When someone says the Kokomo housing market is “affordable,” that’s not always a good thing.
It’s a positive for median income homebuyers, who can afford a higher percentage of the homes for sale than in almost any other market in the nation.
But it’s less of a positive for home sellers and for landlords, who haven’t been able to raise rents for years.
The affordability tag is also a reflection of the city’s aging housing stock. With doubtful return on private real estate investment, there hasn’t been much of anything built for the past five years.
And in the years leading up to the 2008 collapse, most of the new apartment construction was subsidized through federal tax credits, adding a further layer of control on rents.
Local property manager Chris Mullinax of CRM Properties, said the rental market suffers from a basic lack of higher-end units.
He recently rented out a three-bedroom home near the Chippendale subdivision for $1,600 a month, and said three families were vying for it the day it went on the market.
“But the next level we have is probably something similar to what you’d see in Indian Heights, down around the $700 a month range,” Mullinax said. “There’s a market for higher-priced rentals, based on calls we get for nicer properties.”

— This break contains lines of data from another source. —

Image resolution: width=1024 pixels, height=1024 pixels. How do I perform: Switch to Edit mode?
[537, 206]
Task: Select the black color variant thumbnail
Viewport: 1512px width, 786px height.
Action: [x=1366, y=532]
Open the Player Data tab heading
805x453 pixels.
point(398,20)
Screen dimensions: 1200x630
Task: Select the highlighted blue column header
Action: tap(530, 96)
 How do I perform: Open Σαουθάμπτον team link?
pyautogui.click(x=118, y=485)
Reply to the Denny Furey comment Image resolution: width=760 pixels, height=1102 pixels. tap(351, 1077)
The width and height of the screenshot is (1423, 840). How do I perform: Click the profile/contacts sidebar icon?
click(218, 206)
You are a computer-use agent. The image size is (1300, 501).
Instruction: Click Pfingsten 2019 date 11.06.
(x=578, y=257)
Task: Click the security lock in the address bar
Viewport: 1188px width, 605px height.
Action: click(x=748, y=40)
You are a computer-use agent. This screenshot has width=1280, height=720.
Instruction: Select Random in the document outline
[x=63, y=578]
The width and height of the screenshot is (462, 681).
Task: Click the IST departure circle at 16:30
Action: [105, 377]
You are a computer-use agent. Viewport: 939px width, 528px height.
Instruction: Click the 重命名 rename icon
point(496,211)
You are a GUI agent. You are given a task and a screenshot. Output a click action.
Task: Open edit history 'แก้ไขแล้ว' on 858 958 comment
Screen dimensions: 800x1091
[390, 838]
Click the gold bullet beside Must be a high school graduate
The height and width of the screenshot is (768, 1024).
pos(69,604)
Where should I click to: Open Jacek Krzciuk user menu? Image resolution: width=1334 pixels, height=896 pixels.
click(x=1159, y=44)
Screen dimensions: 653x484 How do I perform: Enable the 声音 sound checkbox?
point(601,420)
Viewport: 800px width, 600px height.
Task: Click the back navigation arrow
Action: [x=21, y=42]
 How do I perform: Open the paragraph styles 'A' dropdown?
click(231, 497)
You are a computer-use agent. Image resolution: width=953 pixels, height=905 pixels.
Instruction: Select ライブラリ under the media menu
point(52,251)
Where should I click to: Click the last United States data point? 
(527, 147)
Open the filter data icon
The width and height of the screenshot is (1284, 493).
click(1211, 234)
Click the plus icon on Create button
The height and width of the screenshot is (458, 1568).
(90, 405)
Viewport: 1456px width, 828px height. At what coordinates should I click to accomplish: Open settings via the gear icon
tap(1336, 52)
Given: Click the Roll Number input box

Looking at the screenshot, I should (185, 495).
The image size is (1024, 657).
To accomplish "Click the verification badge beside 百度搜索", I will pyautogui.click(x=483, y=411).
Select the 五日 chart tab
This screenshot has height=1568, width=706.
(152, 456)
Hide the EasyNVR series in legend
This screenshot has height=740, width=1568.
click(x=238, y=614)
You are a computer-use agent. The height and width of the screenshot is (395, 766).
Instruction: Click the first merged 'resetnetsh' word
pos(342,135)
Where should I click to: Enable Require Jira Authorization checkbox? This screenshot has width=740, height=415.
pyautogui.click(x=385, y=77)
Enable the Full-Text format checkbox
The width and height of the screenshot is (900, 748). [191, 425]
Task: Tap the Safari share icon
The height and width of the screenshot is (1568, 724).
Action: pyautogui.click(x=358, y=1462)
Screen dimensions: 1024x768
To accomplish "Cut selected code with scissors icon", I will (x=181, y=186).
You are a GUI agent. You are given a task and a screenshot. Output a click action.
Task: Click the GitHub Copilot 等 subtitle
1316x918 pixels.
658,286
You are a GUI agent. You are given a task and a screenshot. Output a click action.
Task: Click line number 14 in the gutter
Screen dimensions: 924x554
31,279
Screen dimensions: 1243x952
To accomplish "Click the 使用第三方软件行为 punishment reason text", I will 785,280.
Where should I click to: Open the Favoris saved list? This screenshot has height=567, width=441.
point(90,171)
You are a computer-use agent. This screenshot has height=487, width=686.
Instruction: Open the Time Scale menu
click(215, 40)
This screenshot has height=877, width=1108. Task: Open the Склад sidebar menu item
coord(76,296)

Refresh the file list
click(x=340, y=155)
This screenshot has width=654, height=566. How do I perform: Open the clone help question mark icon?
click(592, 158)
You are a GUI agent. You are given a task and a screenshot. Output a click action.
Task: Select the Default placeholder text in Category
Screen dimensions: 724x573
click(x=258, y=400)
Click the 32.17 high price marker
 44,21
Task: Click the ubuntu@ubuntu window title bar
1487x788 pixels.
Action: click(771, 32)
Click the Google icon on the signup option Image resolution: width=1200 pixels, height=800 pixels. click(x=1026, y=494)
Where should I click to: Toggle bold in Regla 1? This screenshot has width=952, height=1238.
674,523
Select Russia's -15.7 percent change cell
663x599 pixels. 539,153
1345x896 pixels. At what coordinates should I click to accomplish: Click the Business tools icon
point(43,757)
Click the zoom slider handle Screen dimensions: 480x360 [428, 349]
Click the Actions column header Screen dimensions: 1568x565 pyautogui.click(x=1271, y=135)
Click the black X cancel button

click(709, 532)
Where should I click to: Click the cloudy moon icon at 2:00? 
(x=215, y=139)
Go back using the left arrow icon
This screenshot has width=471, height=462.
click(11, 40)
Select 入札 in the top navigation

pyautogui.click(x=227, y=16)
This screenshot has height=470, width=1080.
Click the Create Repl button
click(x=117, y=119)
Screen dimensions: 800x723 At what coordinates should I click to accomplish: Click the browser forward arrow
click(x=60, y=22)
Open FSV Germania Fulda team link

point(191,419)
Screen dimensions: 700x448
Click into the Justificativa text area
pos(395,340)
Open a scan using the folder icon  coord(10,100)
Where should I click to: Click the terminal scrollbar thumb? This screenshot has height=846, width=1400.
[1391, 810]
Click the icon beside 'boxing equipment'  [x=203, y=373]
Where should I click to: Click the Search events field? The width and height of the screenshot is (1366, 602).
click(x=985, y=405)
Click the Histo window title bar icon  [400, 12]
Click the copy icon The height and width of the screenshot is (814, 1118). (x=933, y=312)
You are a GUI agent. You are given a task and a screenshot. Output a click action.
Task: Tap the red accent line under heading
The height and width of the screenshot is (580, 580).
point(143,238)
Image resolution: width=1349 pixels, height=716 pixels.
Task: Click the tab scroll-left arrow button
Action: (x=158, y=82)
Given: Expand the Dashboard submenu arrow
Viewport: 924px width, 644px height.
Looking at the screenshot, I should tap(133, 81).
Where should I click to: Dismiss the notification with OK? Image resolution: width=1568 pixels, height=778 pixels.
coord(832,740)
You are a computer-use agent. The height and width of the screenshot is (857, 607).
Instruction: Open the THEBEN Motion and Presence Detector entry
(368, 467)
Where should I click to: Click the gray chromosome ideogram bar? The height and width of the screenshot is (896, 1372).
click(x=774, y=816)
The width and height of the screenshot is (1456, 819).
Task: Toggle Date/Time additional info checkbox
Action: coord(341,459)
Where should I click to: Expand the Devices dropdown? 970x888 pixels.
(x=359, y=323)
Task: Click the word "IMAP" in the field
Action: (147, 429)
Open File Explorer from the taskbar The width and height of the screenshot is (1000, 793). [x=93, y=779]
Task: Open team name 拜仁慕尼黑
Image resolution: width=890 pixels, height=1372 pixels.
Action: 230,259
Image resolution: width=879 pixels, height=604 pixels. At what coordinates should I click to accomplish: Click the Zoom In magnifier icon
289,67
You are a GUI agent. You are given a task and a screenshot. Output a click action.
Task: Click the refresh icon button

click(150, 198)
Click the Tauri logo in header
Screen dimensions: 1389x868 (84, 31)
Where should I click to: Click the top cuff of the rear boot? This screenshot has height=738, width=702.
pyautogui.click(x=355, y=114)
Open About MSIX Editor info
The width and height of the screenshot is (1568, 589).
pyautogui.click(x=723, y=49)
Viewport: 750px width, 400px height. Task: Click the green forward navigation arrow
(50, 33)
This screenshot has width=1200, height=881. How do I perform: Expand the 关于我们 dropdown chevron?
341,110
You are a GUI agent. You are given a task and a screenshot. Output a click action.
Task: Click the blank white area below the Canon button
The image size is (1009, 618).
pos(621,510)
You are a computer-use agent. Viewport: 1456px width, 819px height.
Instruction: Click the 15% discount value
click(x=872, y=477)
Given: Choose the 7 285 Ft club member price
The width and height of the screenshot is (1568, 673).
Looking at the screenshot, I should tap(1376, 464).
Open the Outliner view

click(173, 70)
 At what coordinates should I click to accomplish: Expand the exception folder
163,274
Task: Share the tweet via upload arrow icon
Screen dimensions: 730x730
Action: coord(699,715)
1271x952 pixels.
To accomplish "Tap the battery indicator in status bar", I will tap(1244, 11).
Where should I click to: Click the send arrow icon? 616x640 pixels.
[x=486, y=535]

That’s what an Ohio firm is banking on.
Developers Redwood Management are proposing to build 100 “luxury” rental units on a 36-acre parcel on Kokomo’s southwest side.
It’s a prime area, where $300,000 homes alternate with undeveloped, golf course-frontage lots. The parcel Redwood wants was once slated for an expansion of the Wildcat Creek golf course.
The big question is whether the project can command the rent level publicly quoted by their real estate broker.